Start of SOURCE DOCUMENT

As mentioned, Anma fitted in well with the Japanese Shinto beliefs. This belief was used to distinguish indigenous Japanese beliefs from Buddhism and Confucianism which were introduced into Japan around the 6th century. Shinto beliefs arose from the general populace and how the viewed and explained the world around them. They believed in balance and harmony between everything and that spirits (Kami) guided and supported the people in their everyday lives. The spirits (Kami) cannot be wholly explained or understood as they transcend the cognitive capability of humans. Their belief gave rise to a circular theory of death and rebirth to allow the person to attain spiritual awakening. It is, generally, the sincere attitude of people in doing their best in the work they have chosen or in their relationships with others, and the ultimate source of such a life attitude lies in one’s awareness of the divine. In ancient scriptures this belief was described as magokoro which was interpreted as bright and pure mind or bright, pure, upright, and sincere mind. Purification, both physical and spiritual, is stressed even in contemporary Shinto to reduce such a state of mind. The achievement of this state of mind is necessary in order to make communion between kami and humans possible and to enable individuals to accept the blessing of Kami.

End of SOURCE DOCUMENT
Start of SOURCE EXCERPT

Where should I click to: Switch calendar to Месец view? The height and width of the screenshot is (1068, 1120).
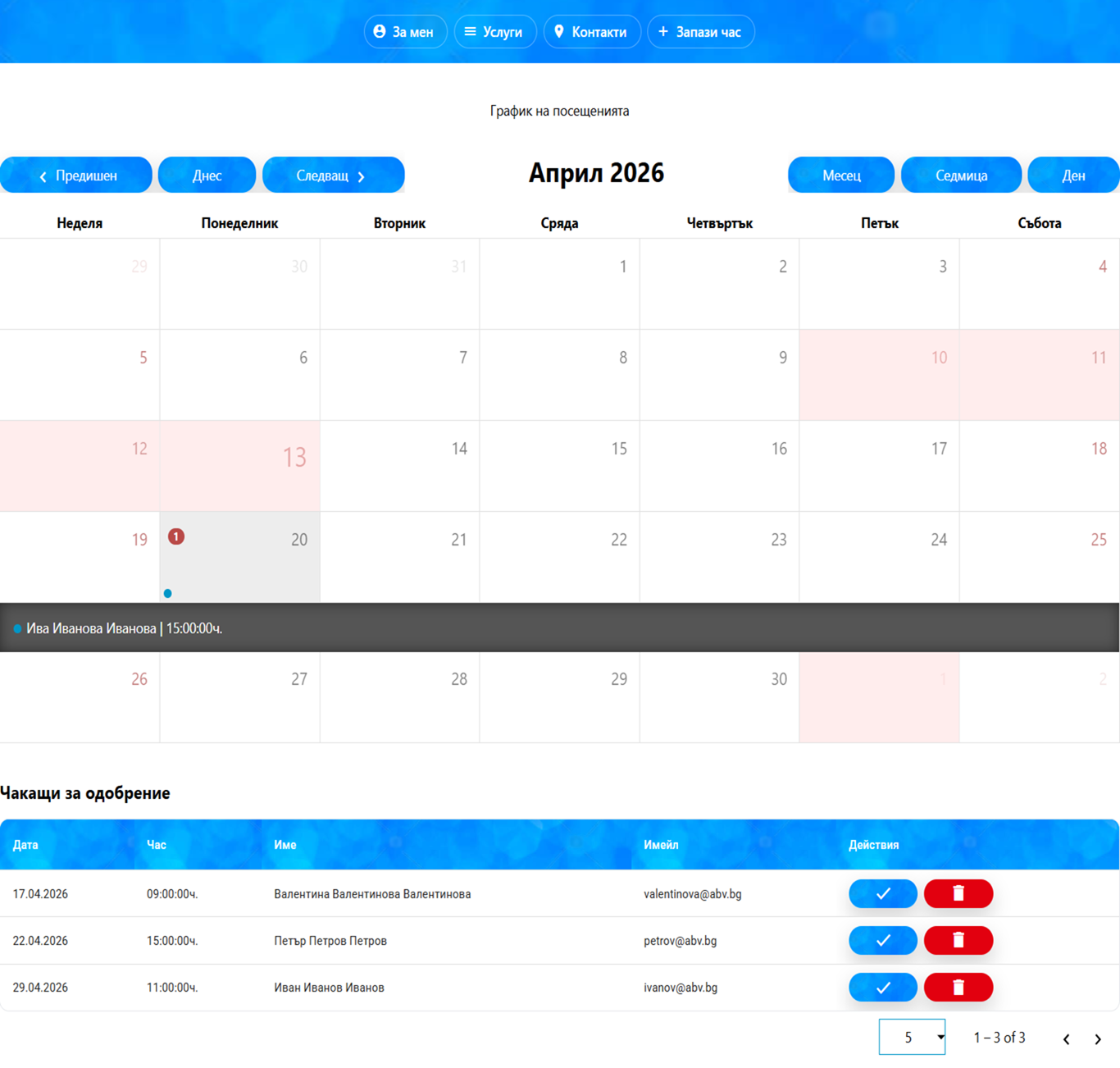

End of SOURCE EXCERPT

TASKS
1/ Please translate this sentence from the passage on Shinto beliefs into Spanish: "The spirits (Kami) cannot be wholly explained or understood as they transcend the cognitive capability of humans."
2/ Extend the passage on Shinto beliefs with one more paragraph that picks up after its final sentence.

RESPONSES
1/ Los espíritus (Kami) no pueden explicarse ni comprenderse por completo, ya que trascienden la capacidad cognitiva de los seres humanos.

2/
Modern Shinto supports the eternal development of history as well as the eternity of the dynasty. From the viewpoint of finite individuals, Shintõists also stress naka-ima (“middle present”), which repeatedly appears in the imperial edicts of the 8th century. According to this point of view, the present moment is the very centre in the middle of all conceivable times. In order to participate directly in the eternal development of the world, it is required of Shintõists to live fully each moment of life, making it as worthy as possible.